Congrats on your new *T o y l *:lmao: 

Should have got the dozer blade so you can play all year.


----------



## 911radioman (Jan 18, 2005)

> _Originally posted by Argee _
> *Congrats on your new T o y l :lmao:
> 
> Should have got the dozer blade so you can play all year. *


That's on my list of things to get.


----------



## 911radioman (Jan 18, 2005)

One thing I noticed about the GT5000, is it has one heck of a set of headlights on it for standard lighting. I've never had a rider with as good lighting as this one does. And the lights don't even dim when you throttle it down!

I'd still like to explore the possibility of some form of halogen replacement lamp for it though. Has anybody modified their headlamps on their GT? Sure would appreciate your input.

Also, I'd like to get a little input from fellow 5000 owners on the oil they use. I realize oil can be a hot button topic sometimes, and I certainly don't mean it to be that way.

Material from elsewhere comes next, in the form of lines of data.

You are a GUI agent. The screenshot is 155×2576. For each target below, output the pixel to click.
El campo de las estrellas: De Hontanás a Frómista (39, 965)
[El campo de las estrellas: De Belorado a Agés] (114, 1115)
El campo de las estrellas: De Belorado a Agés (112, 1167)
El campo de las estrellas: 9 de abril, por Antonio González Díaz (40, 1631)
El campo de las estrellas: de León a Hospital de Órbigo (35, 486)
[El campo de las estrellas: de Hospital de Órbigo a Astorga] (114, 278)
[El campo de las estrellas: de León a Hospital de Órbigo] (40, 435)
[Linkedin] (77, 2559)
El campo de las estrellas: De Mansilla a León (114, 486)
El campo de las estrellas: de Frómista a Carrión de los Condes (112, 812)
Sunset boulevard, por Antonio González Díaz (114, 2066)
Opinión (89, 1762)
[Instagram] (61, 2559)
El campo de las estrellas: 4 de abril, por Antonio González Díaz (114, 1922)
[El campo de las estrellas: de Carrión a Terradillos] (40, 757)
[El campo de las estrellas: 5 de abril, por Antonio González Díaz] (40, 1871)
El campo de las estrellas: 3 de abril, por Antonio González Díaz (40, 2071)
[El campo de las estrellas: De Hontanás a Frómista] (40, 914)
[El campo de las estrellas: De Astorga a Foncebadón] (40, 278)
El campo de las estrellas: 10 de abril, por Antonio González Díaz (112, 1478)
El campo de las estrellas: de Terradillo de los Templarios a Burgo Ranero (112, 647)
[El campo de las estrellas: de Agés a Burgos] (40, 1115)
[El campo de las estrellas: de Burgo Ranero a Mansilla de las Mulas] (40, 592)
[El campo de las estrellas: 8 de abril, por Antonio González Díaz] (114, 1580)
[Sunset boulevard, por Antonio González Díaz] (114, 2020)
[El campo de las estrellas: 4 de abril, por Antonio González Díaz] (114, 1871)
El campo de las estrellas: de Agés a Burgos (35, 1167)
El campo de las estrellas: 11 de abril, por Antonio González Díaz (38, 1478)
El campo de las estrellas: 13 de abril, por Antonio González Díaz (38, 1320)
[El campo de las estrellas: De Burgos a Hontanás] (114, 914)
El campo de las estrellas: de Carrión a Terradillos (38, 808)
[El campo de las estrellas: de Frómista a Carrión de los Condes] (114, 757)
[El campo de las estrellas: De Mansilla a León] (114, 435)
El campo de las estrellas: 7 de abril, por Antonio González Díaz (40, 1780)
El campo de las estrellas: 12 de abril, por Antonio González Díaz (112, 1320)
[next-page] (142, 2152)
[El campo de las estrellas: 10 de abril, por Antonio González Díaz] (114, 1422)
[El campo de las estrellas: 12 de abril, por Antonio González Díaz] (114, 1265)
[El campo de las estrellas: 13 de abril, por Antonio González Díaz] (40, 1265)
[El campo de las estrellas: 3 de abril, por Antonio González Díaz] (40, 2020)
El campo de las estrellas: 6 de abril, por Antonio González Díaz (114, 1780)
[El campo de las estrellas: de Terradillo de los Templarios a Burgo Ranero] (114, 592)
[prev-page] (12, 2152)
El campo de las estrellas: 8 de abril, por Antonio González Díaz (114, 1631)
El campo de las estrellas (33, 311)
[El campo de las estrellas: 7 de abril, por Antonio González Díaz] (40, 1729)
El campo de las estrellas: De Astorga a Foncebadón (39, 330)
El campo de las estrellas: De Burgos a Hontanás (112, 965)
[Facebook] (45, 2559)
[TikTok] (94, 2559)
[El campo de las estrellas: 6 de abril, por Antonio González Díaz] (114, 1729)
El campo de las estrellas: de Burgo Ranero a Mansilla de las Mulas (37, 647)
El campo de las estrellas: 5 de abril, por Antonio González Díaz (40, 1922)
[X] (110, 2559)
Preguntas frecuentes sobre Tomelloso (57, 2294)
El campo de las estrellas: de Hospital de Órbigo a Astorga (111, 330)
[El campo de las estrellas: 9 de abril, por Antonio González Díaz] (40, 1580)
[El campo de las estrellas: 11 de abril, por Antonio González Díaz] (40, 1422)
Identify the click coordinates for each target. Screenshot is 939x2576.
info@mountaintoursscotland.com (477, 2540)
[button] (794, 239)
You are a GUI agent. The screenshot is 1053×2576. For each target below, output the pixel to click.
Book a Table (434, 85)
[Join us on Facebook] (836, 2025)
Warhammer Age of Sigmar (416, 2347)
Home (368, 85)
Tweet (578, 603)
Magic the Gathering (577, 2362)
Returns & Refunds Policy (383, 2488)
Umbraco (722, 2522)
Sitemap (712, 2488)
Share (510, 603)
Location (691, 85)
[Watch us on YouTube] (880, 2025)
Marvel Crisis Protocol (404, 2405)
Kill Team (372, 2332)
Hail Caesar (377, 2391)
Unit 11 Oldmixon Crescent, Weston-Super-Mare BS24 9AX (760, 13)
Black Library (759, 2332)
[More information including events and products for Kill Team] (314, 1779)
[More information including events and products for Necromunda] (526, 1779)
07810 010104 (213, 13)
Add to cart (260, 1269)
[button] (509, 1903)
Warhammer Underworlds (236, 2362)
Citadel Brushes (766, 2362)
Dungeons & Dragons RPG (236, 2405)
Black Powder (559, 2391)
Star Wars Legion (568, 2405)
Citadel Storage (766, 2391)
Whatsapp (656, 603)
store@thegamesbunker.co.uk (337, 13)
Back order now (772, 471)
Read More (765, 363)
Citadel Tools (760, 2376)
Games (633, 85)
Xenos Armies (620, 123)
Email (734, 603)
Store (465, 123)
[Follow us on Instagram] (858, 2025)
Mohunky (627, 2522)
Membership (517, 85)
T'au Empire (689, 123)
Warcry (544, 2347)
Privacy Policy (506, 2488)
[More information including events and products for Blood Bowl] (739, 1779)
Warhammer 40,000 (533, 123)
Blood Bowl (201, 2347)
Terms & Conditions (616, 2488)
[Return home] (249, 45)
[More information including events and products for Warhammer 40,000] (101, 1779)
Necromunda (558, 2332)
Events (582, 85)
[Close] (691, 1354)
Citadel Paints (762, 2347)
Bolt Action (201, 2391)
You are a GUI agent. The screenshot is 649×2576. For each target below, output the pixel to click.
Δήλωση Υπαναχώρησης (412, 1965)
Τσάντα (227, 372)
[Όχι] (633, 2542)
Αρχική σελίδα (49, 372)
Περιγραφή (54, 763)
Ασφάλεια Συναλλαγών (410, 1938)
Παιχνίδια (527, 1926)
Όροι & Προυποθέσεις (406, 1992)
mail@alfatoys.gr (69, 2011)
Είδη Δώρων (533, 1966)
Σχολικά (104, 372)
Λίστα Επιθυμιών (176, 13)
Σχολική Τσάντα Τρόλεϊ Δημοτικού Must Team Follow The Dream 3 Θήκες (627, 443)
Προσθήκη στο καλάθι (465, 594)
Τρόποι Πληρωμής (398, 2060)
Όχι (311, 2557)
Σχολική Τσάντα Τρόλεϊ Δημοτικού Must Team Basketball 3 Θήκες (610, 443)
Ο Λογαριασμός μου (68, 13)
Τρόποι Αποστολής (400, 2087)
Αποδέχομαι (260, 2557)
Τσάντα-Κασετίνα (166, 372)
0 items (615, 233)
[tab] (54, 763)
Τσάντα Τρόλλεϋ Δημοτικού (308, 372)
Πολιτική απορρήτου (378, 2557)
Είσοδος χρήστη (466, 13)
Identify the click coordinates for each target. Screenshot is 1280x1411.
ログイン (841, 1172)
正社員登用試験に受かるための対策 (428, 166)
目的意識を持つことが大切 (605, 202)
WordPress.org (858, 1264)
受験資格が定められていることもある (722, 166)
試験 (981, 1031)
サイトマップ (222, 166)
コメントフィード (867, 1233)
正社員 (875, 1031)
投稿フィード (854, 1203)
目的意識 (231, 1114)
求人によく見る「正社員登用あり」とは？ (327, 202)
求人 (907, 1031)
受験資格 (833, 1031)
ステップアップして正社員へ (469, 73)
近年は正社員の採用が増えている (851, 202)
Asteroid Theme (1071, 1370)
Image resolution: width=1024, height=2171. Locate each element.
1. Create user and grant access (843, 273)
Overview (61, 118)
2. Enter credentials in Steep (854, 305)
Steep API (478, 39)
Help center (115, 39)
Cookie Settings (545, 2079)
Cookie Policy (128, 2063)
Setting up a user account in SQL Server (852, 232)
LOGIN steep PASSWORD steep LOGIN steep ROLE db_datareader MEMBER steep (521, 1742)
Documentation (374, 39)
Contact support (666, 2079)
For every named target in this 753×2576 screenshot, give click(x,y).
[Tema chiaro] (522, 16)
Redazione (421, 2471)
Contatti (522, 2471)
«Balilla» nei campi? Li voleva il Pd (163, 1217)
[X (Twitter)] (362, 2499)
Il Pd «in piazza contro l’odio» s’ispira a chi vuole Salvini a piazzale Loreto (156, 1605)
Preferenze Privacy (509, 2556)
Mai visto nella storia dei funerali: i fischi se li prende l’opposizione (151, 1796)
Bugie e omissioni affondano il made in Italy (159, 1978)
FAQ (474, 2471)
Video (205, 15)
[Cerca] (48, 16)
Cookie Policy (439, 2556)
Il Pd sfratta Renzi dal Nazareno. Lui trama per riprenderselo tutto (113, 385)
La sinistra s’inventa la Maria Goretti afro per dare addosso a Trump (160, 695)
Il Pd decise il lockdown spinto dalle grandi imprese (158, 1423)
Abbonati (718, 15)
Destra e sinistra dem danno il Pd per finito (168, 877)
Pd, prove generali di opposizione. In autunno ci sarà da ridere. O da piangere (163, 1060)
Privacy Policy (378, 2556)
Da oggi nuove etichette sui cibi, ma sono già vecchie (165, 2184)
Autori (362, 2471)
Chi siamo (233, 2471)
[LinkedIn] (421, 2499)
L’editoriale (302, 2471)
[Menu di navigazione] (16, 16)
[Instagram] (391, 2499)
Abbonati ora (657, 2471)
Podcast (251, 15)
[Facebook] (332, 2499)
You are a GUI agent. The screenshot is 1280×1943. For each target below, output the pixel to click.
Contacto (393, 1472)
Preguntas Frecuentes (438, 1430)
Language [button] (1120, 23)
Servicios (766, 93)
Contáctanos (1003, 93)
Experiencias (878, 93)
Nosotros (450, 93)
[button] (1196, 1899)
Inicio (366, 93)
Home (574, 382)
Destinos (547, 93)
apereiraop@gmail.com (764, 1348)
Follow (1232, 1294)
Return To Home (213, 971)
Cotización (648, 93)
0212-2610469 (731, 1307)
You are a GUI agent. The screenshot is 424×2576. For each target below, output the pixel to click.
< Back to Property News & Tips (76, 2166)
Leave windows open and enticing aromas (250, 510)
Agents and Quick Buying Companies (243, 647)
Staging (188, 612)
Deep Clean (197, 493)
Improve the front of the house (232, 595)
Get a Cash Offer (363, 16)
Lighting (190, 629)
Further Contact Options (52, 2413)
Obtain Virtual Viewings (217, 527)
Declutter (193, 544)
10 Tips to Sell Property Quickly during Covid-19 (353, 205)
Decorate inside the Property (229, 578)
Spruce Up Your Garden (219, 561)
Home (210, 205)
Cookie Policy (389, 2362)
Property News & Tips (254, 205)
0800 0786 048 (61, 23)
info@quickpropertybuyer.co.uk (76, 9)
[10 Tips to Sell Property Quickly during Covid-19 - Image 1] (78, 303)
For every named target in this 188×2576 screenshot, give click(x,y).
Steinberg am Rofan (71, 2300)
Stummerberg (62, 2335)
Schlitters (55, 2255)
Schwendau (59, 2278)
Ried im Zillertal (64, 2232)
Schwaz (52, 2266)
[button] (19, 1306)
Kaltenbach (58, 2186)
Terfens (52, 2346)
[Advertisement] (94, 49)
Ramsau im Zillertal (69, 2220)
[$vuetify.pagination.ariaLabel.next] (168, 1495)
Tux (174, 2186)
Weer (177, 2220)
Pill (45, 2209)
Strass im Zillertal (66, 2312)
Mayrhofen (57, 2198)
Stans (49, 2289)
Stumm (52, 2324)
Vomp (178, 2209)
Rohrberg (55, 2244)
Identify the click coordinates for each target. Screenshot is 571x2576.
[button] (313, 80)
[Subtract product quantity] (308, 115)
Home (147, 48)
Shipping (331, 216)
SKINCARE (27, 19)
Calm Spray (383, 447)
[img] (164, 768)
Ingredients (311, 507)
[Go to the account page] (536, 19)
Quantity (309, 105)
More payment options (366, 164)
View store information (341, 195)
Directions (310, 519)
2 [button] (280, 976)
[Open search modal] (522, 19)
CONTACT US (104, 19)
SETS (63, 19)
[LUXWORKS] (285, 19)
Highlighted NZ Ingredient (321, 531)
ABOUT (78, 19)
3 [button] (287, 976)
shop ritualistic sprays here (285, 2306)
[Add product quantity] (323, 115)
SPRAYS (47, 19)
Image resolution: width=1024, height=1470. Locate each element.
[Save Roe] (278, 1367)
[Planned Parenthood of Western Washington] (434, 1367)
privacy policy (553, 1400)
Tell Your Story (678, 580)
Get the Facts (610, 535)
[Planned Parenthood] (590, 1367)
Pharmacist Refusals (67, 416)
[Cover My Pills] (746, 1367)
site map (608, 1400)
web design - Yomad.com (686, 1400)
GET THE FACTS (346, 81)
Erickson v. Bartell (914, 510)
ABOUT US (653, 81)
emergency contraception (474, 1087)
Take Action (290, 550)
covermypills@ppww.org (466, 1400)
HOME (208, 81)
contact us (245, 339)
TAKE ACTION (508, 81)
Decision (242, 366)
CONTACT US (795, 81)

Briggs calls for straight 30W during the summer and either 5 or 10W30 in the winter. Does anybody deviate from Briggs protocol on oil here? In years past I have always used 10W30 in my mowers, but I want to make sure I don't do anything to jeopardize this one.


----------



## Durwood (Sep 16, 2003)

> _Originally posted by 911radioman _
> *One thing I noticed about the GT5000, is it has one heck of a set of headlights on it for standard lighting. I've never had a rider with as good lighting as this one does. And the lights don't even dim when you throttle it down!
> 
> I'd still like to explore the possibility of some form of halogen replacement lamp for it though. Has anybody modified their headlamps on their GT? Sure would appreciate your input.
> ...


I have always run just straight 30w in my mowers, but i never run mine in the winter. If i did then i would definately use 10-30. I have always liked mobil oil myself. So, are you using it this winter for snow removal?


----------



## 911radioman (Jan 18, 2005)

I'm not using it for snow removal this winter, as I haven't bought the blade for it yet. However, I may run it some and just wanted a little clarification on the oil issue.

It's kinda funny... my tractor I'm retiring is a 2001 Sabre with a 17 HP Briggs and John Deere calls for 10W30 on it. Go figure...

I'm going to run Castrol in this one, I think. I've always been either a Pennzoil or Havoline guy, but I thought I'd go a different route this time.


----------